L1 in-process cache for compiled CompiledContext (short TTL keyed by pack_version + snapshot_version + request_hash).
L2 regional cache with tenant-keyed namespaces.
Cache invalidation tied to: pack promotion, snapshot promotion, policy bundle promotion, model-profile promotion, and routing-policy promotion.
Embedding cache keyed by (model_version, text_hash, tenant_id) when the pack permits.
Prompt-response caching is disabled by default at the AI Gateway and enabled only when tenant policy, classification, and profile allow it.

SLO wiring

Per-tenant Run Budget enforcement at the Conversation Manager boundary.
Model-call latency, token, and cost budgets enforced at the AI Gateway.
Step timeouts enforced by the Tool Gateway, not by the adapter.
SLO dashboards: p95 compile, p95 router decision, p95 gateway overhead, p95 retrieval, p95 recall, p99 end-to-end Run Context wall-clock.
Error budgets banded by risk_class.

Deterministic replay

Pack registry is content-addressed and signed.
Model profiles, routing rules, and RoutingDecision records are pinned.
KG snapshots are pinned per environment; promotions deliberate.
Audit store retains tool transcripts, policy decisions, approval records.
Replay re-derives the Critic verdict and Decision Record without re-executing tools or silently changing the model route.

Stateful stores

KG primary: regional, sharded by tenant; cross-region replicas for read-only failover.
Vector / BM25 indices: rebuilt from KG snapshot; do not lead the snapshot.
Memory tier storage: regional primary with WAL replication; per-tenant TTL.
RoutingDecision store: append-only; joins model profile, routing rule, provider adapter, and trace ID.
Decision Record store: append-only; cross-region replicated; WORM-capable for audit class.
Audit store: append-only, WORM-capable, replicated.

Scaling model

Stateless services: HPA by p95 latency or in-flight count.
Stateful services: vertical + sharded by tenant or entity type.

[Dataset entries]
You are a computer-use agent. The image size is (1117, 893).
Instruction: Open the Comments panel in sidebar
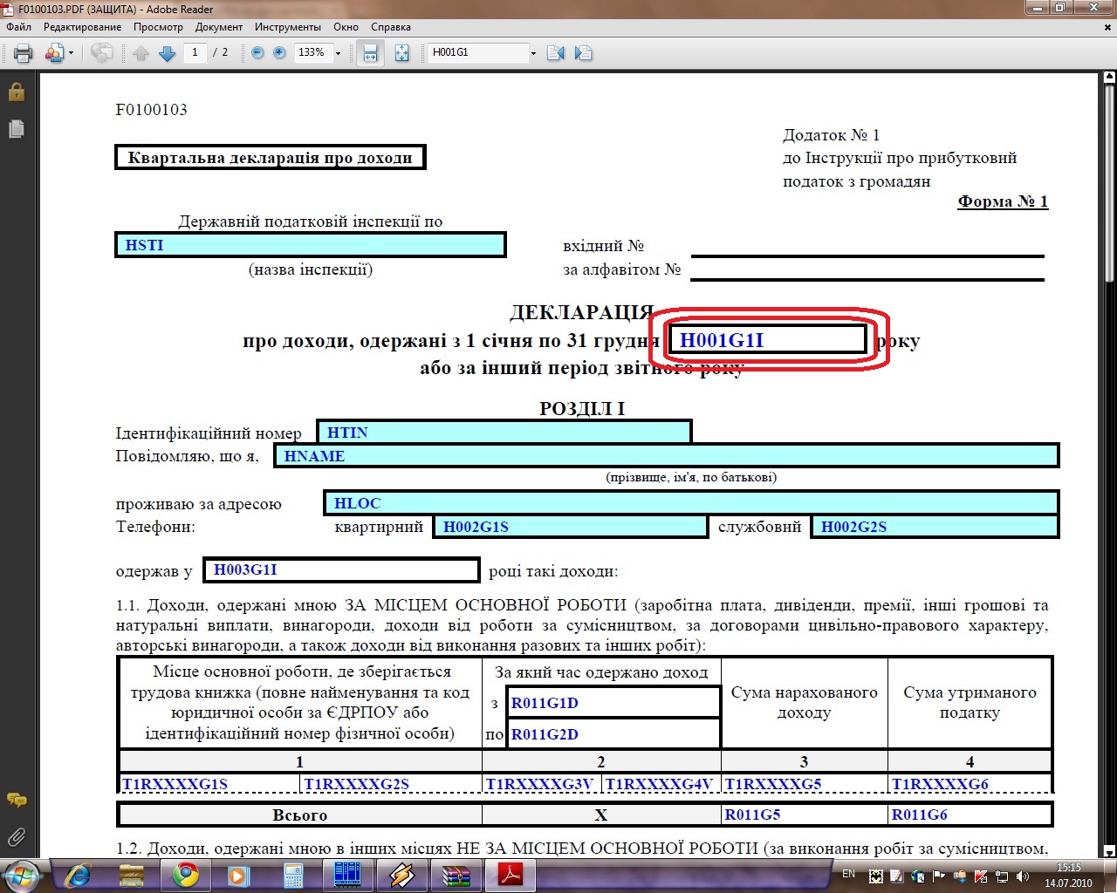tap(16, 800)
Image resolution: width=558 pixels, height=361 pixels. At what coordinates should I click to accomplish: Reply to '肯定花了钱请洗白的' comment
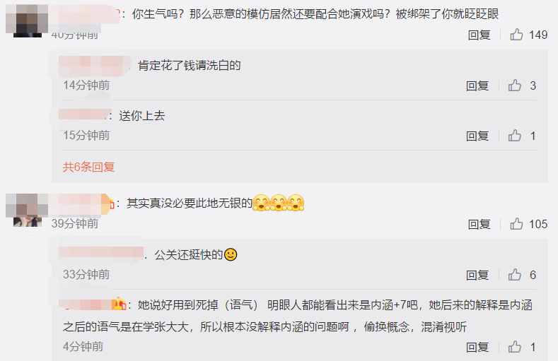click(x=477, y=85)
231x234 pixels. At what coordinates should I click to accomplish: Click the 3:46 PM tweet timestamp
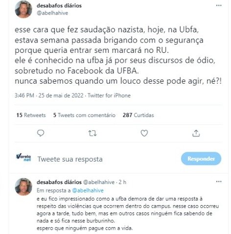pos(24,95)
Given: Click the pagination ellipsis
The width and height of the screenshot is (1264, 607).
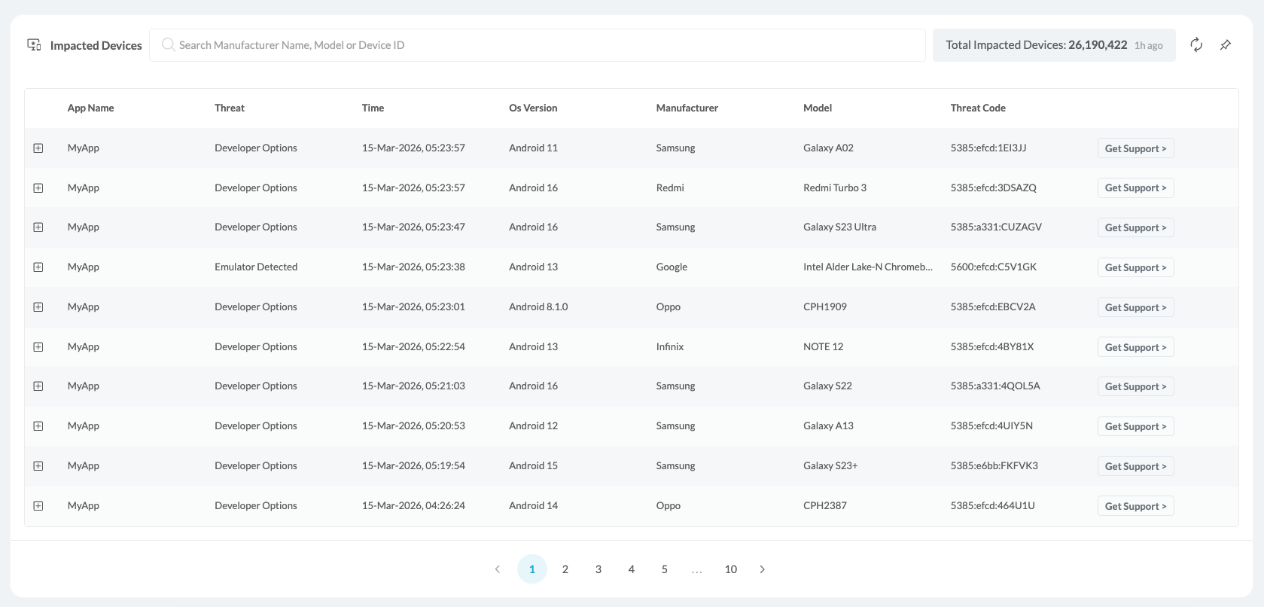Looking at the screenshot, I should coord(697,569).
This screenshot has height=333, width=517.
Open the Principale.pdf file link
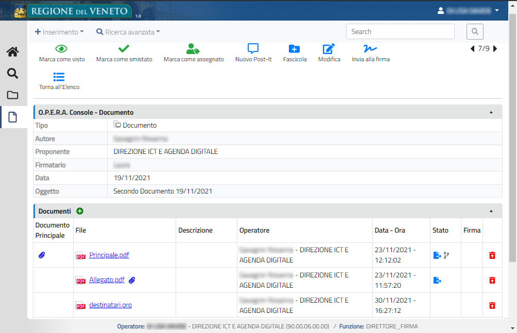(x=109, y=255)
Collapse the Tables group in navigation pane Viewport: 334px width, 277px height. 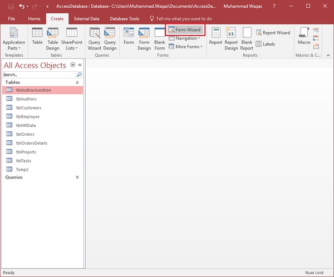point(77,82)
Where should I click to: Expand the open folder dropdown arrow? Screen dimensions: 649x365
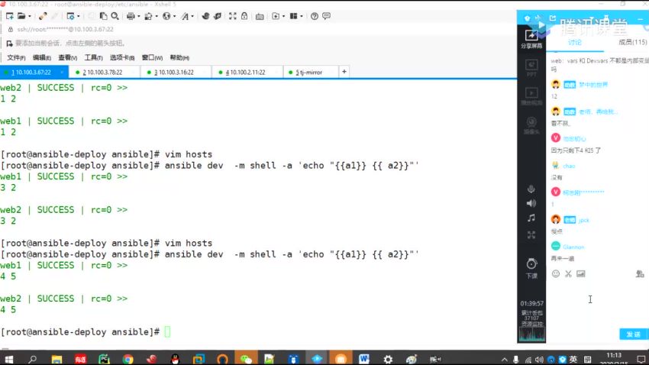[28, 16]
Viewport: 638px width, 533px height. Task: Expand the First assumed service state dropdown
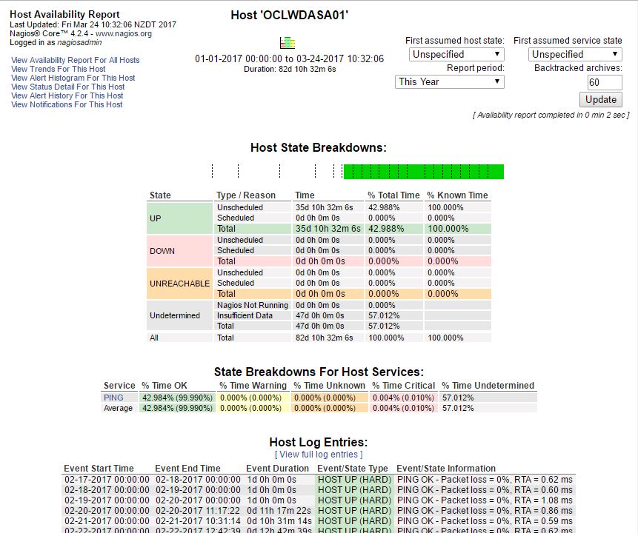(575, 54)
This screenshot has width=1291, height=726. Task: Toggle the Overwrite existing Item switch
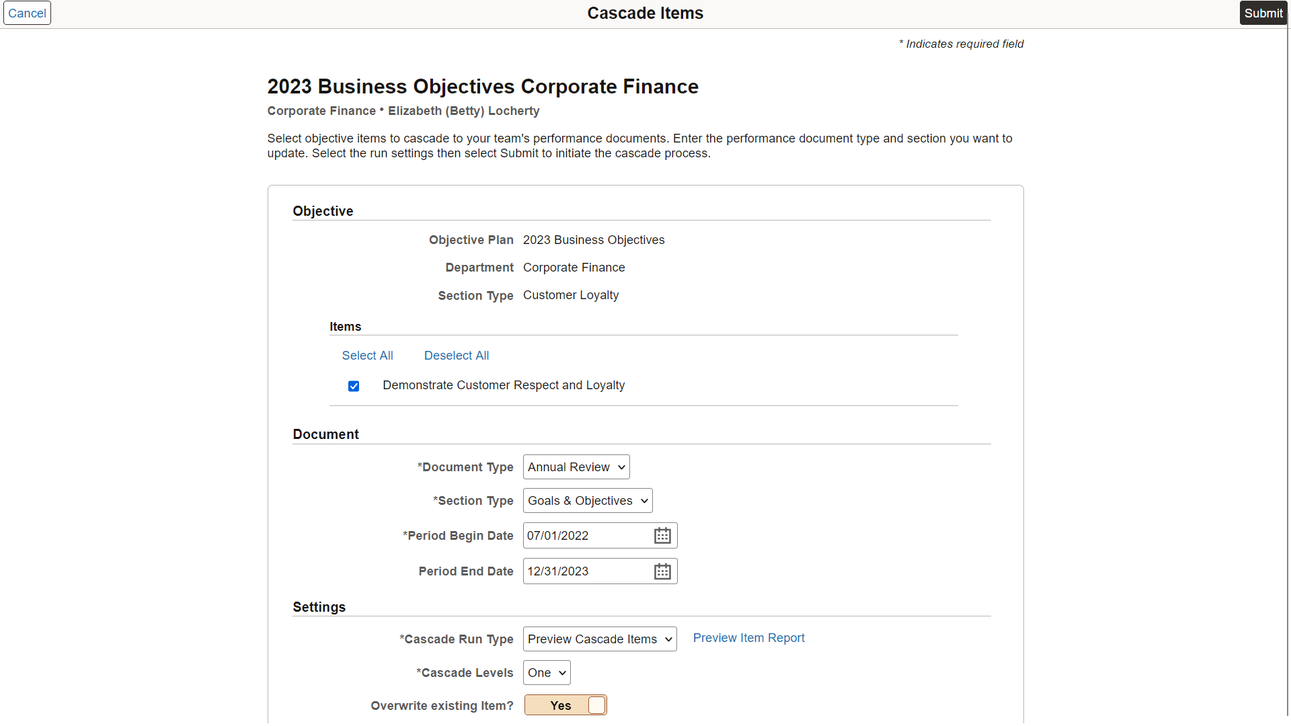565,705
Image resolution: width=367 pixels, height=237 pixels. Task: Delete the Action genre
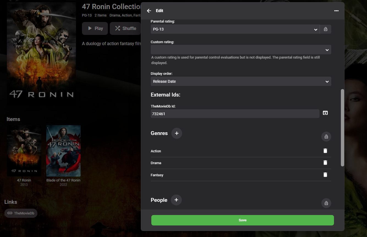[325, 151]
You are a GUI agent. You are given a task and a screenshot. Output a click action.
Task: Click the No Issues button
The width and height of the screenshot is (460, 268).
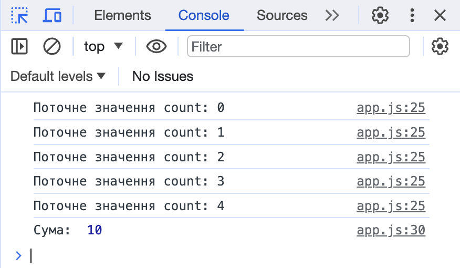tap(163, 77)
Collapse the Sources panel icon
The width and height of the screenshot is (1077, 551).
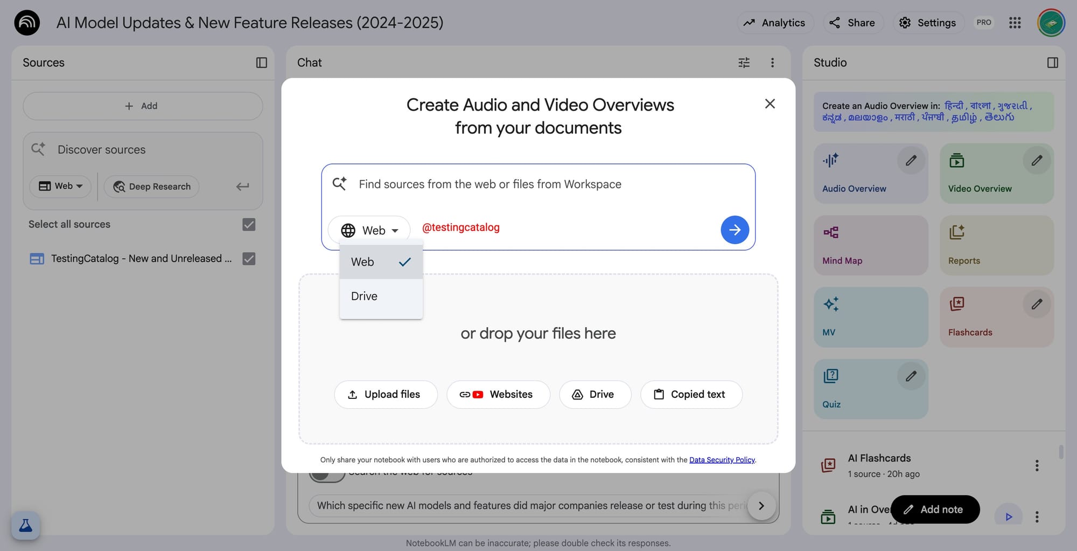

**Exercises to complete:**
**1.** Answer each question from the architecture excerpt.
(a) Where is prompt-response caching disabled by default?
(b) Which component enforces step timeouts?
(c) From what are the Vector / BM25 indices rebuilt?
**2.** Quote the architecture excerpt from "Vector / BM25" to "and trace ID.".
**3.** Continue the architecture excerpt on caching, replay, and scaling from the point at which it stops.
This material is not needed for any of the work.

**Task-by-task outputs:**
**1.**
(a) At the AI Gateway.
(b) The Tool Gateway.
(c) From the KG snapshot.

**2.**
Vector / BM25 indices: rebuilt from KG snapshot; do not lead the snapshot.
Memory tier storage: regional primary with WAL replication; per-tenant TTL.
RoutingDecision store: append-only; joins model profile, routing rule, provider adapter, and trace ID.

**3.**
Queues: backpressure with dead-letter queues for tool execution and batch jobs.

Data residency and isolation

Data classified at ingestion (PUBLIC / INTERNAL / CONFIDENTIAL / RESTRICTED).
Residency constraints enforced at the Conversation Manager and storage layers.
Cross-region replication excluded for RESTRICTED classes.

Runbooks (high level)

Provider outage: AI Gateway routes to an eligible alternate profile; degrade quality tier only within residency, capability, and budget constraints; log scorecard delta.
Latency spike: reduce context and graph hop budgets within policy, lower model route tier if allowed, and enable cache; do not silently drop required evidence.
Cost spike: enforce Run Budget caps, select lower-cost model profiles when policy allows, and use cached read-only aliases where valid; do not change approval-mode semantics for side-effecting tools.
KG index corruption: promote replica; replay from audit logs.
Audit store unavailability: refuse destructive actions; serve read_only and local_write only.

Reference SLOs (example)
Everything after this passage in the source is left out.